## ACTION ITEM
Return everything from the start of the records down to and including the line containing "What do you see at coordinates (85, 1006)", copying each line word for word.

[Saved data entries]

● ● ● ● ●

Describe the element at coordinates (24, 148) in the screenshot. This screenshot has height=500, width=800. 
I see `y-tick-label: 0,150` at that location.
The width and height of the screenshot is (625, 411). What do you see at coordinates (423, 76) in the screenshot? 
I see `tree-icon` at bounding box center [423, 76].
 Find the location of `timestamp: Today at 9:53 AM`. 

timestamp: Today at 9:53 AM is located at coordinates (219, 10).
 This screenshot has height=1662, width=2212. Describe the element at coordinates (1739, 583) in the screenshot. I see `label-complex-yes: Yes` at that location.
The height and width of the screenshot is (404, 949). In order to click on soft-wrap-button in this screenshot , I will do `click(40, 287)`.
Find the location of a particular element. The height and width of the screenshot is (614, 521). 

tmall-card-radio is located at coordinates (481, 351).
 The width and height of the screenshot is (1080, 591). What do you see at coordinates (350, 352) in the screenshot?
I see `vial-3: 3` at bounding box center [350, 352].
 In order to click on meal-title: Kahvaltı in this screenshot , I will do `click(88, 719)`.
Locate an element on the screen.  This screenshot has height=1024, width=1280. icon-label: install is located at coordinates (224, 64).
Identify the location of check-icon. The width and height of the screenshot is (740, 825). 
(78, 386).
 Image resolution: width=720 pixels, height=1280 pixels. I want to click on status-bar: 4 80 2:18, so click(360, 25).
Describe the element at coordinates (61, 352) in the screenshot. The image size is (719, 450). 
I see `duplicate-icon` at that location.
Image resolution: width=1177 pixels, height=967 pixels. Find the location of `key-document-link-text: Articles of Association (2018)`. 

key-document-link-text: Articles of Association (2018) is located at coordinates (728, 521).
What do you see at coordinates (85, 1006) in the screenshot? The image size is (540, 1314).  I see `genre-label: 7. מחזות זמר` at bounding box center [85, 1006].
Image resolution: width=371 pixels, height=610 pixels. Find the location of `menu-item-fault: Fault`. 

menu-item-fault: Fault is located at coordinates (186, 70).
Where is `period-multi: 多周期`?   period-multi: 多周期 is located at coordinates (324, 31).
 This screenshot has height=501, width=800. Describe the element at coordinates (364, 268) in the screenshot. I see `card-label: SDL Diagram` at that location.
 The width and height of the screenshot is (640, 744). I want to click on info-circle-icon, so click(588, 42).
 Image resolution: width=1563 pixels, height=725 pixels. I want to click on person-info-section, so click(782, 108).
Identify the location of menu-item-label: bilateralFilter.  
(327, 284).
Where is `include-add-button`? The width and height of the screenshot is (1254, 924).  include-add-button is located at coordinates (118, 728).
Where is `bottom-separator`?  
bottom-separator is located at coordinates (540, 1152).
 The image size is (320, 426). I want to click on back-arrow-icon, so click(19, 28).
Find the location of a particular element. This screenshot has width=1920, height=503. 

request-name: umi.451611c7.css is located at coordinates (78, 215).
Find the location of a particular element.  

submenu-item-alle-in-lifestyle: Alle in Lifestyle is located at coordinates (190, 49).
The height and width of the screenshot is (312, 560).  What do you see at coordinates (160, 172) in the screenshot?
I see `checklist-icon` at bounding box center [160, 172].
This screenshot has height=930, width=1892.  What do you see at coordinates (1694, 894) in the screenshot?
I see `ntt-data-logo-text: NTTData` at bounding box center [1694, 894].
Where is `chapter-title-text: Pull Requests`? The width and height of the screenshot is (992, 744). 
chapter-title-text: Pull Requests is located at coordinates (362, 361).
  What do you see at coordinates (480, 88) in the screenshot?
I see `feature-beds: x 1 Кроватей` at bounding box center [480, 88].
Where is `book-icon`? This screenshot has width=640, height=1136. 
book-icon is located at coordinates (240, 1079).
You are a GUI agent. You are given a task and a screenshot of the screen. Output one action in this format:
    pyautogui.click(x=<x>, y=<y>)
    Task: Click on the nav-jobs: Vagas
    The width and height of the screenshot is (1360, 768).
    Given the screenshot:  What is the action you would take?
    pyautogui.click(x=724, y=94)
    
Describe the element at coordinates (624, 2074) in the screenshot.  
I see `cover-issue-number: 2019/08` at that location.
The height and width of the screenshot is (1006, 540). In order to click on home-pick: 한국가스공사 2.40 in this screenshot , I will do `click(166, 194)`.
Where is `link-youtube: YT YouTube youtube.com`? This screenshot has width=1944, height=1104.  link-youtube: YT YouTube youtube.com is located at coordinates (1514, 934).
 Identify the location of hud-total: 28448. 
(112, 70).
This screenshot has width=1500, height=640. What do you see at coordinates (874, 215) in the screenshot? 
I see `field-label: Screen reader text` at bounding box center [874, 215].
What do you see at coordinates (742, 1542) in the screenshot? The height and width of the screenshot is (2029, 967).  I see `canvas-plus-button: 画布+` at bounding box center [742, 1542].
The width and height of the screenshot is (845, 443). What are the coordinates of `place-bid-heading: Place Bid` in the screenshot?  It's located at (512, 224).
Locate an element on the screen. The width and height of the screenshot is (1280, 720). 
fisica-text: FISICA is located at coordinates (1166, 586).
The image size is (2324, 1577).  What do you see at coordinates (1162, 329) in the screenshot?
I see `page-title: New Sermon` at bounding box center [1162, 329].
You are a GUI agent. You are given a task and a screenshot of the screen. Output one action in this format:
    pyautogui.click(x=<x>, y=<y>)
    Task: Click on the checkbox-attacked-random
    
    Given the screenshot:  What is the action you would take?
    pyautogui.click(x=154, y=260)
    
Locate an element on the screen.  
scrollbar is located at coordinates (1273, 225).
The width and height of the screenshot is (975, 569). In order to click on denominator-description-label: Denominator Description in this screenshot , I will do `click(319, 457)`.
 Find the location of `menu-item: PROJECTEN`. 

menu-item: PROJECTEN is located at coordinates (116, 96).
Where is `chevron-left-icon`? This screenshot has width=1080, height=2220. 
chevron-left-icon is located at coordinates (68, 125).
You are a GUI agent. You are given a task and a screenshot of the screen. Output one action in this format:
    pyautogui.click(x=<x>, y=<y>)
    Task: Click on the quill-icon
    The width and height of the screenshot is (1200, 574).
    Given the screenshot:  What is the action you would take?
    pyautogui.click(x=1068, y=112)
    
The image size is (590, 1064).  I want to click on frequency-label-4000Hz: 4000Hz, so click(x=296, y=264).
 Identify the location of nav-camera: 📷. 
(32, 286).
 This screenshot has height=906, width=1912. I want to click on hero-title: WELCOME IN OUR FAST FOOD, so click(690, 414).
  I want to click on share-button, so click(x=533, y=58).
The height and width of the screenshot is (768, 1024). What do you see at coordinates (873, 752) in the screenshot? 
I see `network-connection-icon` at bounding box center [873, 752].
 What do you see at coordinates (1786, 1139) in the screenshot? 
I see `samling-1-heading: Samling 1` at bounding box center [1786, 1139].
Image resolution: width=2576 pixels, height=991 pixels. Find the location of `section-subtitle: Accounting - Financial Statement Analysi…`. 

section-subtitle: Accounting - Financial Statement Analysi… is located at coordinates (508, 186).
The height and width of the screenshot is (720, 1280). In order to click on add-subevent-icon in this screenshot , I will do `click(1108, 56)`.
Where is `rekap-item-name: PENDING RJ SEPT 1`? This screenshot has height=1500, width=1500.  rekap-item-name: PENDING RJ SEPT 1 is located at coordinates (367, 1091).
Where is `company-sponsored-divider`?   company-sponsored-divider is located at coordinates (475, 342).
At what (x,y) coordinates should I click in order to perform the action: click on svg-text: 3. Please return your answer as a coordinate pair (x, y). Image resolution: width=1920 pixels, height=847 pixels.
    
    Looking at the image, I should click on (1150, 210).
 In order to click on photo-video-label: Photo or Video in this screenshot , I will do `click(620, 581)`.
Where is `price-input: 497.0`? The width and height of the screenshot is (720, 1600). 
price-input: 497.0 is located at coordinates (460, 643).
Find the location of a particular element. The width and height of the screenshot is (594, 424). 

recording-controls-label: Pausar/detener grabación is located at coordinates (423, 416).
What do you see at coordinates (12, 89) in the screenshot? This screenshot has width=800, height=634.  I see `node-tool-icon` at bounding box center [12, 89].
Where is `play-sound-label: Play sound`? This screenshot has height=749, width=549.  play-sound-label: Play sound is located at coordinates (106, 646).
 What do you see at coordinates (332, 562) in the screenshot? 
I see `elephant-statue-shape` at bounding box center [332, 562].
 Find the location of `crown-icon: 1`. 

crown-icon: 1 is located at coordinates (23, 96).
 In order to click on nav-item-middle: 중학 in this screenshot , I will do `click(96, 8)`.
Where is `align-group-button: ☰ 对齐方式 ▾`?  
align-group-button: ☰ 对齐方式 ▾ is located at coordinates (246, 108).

● ● ● ● ●

## RESULT FOR THIS EXERCISE
Describe the element at coordinates (24, 148) in the screenshot. This screenshot has height=500, width=800. 
I see `y-tick-label: 0,150` at that location.
The width and height of the screenshot is (625, 411). What do you see at coordinates (423, 76) in the screenshot? 
I see `tree-icon` at bounding box center [423, 76].
 Find the location of `timestamp: Today at 9:53 AM`. 

timestamp: Today at 9:53 AM is located at coordinates (219, 10).
 This screenshot has height=1662, width=2212. Describe the element at coordinates (1739, 583) in the screenshot. I see `label-complex-yes: Yes` at that location.
The height and width of the screenshot is (404, 949). In order to click on soft-wrap-button in this screenshot , I will do `click(40, 287)`.
Find the location of a particular element. The height and width of the screenshot is (614, 521). 

tmall-card-radio is located at coordinates (481, 351).
 The width and height of the screenshot is (1080, 591). What do you see at coordinates (350, 352) in the screenshot?
I see `vial-3: 3` at bounding box center [350, 352].
 In order to click on meal-title: Kahvaltı in this screenshot , I will do `click(88, 719)`.
Locate an element on the screen.  This screenshot has height=1024, width=1280. icon-label: install is located at coordinates (224, 64).
Identify the location of check-icon. The width and height of the screenshot is (740, 825). 
(78, 386).
 Image resolution: width=720 pixels, height=1280 pixels. I want to click on status-bar: 4 80 2:18, so click(360, 25).
Describe the element at coordinates (61, 352) in the screenshot. The image size is (719, 450). 
I see `duplicate-icon` at that location.
Image resolution: width=1177 pixels, height=967 pixels. Find the location of `key-document-link-text: Articles of Association (2018)`. 

key-document-link-text: Articles of Association (2018) is located at coordinates (728, 521).
What do you see at coordinates (85, 1006) in the screenshot? The image size is (540, 1314).  I see `genre-label: 7. מחזות זמר` at bounding box center [85, 1006].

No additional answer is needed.